BEGIN
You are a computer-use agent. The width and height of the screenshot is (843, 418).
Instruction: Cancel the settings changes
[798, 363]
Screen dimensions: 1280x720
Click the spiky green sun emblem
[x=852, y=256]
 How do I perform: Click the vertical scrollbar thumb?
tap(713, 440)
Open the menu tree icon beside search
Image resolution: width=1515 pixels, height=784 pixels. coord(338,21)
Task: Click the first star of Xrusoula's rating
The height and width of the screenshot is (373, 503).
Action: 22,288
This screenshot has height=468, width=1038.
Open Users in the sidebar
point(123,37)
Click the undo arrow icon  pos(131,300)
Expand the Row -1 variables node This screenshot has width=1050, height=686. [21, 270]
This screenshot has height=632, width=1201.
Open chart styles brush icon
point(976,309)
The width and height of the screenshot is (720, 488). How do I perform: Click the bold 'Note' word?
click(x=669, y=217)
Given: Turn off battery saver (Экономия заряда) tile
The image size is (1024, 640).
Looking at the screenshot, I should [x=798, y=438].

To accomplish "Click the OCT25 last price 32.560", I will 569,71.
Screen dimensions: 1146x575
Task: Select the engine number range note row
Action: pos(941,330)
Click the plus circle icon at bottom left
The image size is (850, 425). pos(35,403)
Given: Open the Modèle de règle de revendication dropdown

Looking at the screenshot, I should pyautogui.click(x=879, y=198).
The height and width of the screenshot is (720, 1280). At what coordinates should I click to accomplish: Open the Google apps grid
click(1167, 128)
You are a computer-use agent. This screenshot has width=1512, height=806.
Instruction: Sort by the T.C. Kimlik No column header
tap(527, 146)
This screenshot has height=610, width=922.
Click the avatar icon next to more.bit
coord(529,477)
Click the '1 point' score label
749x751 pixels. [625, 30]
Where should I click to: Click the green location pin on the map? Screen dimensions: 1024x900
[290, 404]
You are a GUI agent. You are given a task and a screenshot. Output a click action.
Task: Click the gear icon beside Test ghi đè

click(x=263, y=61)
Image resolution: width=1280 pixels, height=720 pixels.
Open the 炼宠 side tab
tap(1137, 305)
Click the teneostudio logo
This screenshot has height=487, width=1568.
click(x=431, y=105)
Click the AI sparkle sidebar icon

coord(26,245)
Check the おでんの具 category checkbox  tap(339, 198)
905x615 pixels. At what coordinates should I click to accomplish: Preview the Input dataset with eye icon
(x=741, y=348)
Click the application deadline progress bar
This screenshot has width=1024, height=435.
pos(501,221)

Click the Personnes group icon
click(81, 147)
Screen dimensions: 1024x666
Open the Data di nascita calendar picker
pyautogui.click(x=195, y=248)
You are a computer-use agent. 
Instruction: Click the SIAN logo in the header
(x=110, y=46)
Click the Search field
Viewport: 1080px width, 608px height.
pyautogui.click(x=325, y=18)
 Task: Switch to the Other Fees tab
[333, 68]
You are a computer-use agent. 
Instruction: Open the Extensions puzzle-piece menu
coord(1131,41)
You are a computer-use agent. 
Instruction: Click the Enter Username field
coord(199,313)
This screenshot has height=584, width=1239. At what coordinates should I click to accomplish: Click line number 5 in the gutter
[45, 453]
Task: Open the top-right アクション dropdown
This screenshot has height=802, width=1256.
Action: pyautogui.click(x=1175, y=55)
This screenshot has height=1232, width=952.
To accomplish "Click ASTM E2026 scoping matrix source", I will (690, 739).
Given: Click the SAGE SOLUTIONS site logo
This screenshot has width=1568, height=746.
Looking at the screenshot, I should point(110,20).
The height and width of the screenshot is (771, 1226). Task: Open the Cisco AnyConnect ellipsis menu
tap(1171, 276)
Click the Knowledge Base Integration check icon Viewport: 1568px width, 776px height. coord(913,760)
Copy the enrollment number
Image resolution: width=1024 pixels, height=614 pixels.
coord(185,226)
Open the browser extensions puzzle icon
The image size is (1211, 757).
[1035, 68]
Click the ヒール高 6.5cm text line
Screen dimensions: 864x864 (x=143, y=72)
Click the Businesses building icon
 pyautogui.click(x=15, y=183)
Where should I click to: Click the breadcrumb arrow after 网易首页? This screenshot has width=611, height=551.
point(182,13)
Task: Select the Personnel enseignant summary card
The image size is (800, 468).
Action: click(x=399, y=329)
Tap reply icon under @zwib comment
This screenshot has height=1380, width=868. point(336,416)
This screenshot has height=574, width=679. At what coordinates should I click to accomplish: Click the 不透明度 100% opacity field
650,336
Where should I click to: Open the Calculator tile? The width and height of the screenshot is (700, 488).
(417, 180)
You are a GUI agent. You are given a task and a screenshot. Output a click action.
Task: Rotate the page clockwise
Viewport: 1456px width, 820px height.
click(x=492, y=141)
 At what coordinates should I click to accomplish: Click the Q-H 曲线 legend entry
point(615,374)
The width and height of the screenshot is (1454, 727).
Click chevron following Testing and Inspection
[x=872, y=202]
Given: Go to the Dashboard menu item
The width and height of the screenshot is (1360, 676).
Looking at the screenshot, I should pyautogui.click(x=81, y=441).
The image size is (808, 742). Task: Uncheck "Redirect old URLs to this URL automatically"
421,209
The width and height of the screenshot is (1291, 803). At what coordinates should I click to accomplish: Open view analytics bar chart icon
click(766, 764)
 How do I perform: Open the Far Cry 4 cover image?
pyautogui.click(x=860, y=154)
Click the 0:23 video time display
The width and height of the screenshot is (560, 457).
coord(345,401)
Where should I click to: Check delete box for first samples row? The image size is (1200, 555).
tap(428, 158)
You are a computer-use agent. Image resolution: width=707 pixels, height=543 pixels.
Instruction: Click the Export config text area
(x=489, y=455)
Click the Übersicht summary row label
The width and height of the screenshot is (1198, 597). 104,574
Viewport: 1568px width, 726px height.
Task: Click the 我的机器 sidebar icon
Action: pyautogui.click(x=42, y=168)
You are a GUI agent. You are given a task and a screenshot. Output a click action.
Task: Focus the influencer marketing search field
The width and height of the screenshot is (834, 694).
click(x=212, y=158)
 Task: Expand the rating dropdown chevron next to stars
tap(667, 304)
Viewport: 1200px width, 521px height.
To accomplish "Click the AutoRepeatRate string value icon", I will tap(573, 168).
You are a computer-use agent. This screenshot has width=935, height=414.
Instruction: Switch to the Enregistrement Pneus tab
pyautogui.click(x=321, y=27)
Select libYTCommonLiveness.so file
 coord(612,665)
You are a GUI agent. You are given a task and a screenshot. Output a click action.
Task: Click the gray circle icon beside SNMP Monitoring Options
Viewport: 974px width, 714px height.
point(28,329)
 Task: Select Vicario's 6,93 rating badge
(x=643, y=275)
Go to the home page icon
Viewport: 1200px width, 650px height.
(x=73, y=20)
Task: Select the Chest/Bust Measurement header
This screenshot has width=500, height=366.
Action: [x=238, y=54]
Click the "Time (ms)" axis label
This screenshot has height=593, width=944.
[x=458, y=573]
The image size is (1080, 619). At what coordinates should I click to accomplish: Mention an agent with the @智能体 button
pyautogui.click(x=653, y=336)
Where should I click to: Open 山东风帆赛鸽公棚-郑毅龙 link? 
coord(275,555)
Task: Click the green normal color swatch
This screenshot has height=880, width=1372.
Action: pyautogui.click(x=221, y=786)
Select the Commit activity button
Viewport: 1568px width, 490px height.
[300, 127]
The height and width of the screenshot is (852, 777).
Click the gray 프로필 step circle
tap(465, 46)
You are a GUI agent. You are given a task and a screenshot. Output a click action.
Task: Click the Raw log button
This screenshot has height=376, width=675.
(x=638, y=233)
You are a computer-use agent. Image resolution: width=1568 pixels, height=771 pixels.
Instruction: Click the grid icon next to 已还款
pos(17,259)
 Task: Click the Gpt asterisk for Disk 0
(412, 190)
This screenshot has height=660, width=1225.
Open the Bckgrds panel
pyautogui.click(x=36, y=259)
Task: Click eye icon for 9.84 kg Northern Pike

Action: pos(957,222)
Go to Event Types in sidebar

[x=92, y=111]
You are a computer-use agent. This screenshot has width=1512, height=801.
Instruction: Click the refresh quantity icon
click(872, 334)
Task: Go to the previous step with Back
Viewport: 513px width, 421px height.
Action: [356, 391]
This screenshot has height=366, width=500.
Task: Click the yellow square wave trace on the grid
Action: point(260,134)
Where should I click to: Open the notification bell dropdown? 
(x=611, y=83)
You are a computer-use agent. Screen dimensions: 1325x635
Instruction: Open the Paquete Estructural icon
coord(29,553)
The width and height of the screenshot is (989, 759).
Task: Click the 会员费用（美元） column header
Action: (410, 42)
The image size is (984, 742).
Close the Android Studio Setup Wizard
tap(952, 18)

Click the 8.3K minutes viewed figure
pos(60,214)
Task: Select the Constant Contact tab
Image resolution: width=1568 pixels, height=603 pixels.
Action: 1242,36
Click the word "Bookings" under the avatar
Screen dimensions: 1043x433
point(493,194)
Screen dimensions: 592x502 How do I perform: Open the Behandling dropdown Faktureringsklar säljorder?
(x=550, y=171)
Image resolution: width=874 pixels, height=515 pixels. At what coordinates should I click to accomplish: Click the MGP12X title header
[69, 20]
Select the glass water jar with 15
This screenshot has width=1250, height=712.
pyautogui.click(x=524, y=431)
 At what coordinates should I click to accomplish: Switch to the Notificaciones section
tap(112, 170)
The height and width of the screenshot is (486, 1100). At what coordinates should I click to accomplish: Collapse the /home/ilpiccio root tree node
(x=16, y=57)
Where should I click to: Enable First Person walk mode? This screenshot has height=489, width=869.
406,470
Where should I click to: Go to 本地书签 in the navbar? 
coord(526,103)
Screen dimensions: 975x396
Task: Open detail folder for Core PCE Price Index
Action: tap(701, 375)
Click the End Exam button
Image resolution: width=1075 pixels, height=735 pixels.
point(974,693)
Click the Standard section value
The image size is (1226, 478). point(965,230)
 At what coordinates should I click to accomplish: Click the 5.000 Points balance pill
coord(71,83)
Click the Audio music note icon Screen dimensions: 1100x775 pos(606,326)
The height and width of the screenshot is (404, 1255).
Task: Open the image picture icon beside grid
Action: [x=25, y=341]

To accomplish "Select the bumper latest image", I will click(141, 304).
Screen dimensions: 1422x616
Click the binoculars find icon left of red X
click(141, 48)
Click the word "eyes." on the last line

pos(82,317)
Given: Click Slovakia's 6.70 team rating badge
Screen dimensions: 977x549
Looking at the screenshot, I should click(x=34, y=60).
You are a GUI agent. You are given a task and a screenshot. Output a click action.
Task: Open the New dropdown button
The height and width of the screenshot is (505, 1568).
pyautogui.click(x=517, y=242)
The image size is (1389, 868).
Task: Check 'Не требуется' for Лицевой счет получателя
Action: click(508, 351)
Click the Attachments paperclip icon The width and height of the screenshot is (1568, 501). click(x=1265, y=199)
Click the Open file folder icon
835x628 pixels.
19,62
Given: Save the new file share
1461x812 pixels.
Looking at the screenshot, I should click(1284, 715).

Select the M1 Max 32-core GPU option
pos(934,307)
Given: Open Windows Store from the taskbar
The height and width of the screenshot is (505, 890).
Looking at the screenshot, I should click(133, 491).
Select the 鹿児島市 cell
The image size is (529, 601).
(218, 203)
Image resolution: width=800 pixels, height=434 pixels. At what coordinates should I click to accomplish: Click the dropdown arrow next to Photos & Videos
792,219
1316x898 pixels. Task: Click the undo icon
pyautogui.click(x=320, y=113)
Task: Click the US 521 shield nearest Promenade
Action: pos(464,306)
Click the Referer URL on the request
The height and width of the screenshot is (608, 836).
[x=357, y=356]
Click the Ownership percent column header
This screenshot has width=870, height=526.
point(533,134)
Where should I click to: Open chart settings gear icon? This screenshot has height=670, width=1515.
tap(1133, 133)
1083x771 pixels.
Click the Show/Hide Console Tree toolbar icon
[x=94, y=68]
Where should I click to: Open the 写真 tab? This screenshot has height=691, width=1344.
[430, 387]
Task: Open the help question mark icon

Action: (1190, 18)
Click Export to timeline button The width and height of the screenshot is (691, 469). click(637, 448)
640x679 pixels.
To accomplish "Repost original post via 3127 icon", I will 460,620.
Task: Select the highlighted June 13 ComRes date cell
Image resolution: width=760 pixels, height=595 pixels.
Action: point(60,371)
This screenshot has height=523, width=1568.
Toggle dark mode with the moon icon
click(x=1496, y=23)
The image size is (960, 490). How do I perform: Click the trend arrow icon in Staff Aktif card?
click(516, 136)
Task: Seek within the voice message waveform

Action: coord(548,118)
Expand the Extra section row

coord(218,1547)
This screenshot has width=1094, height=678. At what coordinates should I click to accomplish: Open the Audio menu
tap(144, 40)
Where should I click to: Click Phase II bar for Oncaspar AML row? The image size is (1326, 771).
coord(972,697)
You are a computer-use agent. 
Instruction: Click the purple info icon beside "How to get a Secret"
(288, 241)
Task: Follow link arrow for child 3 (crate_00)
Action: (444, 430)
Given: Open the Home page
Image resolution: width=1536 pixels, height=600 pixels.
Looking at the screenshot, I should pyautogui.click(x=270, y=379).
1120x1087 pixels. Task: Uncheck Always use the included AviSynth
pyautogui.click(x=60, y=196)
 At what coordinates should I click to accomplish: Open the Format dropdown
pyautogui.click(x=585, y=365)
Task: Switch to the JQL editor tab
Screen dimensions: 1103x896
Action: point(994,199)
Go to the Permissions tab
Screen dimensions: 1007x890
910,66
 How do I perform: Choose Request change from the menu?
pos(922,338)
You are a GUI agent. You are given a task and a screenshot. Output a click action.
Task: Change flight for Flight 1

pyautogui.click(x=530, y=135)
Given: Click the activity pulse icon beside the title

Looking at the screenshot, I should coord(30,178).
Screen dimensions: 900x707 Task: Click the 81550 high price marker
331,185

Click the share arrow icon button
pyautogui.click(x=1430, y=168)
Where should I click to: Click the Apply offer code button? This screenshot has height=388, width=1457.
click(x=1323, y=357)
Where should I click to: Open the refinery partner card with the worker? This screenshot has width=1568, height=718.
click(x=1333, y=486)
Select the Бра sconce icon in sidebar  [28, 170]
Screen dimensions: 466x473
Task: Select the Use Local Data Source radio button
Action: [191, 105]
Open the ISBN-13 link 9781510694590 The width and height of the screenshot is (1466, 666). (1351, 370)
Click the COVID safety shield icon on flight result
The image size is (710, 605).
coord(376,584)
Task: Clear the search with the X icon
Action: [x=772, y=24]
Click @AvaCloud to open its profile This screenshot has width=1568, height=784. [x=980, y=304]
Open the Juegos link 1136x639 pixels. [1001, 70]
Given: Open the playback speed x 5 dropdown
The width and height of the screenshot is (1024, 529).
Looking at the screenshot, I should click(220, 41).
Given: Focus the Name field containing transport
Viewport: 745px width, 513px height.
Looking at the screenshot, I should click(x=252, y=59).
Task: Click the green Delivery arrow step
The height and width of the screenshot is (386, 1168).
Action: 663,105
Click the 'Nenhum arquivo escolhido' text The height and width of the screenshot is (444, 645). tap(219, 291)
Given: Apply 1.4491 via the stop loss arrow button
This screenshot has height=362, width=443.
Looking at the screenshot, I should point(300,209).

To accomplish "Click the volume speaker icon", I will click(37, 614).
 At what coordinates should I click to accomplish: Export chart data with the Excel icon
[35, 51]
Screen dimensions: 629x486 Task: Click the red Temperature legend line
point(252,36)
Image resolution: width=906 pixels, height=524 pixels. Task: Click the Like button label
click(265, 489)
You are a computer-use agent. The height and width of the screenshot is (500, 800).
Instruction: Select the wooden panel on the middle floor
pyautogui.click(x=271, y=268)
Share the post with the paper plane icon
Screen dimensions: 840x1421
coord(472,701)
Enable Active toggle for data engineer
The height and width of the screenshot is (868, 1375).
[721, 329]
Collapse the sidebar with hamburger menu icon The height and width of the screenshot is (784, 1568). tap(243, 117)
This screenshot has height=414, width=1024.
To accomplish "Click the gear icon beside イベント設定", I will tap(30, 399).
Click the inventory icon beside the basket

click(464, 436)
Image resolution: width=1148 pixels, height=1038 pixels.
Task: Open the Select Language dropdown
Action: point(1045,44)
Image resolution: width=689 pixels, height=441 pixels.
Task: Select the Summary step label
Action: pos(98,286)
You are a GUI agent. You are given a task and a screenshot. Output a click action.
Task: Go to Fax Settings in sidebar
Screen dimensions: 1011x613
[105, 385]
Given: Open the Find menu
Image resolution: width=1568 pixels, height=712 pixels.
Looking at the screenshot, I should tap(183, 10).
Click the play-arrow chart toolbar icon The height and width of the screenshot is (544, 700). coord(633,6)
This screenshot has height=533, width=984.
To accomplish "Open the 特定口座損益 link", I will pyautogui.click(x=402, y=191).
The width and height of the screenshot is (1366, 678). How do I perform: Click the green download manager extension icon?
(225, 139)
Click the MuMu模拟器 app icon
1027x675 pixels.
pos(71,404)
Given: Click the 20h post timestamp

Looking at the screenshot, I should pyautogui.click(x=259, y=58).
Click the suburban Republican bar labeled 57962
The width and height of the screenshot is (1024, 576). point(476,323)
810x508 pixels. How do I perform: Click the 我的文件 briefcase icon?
END
From the records above, work out how many lines contain the string "Focus". Give only the number.

2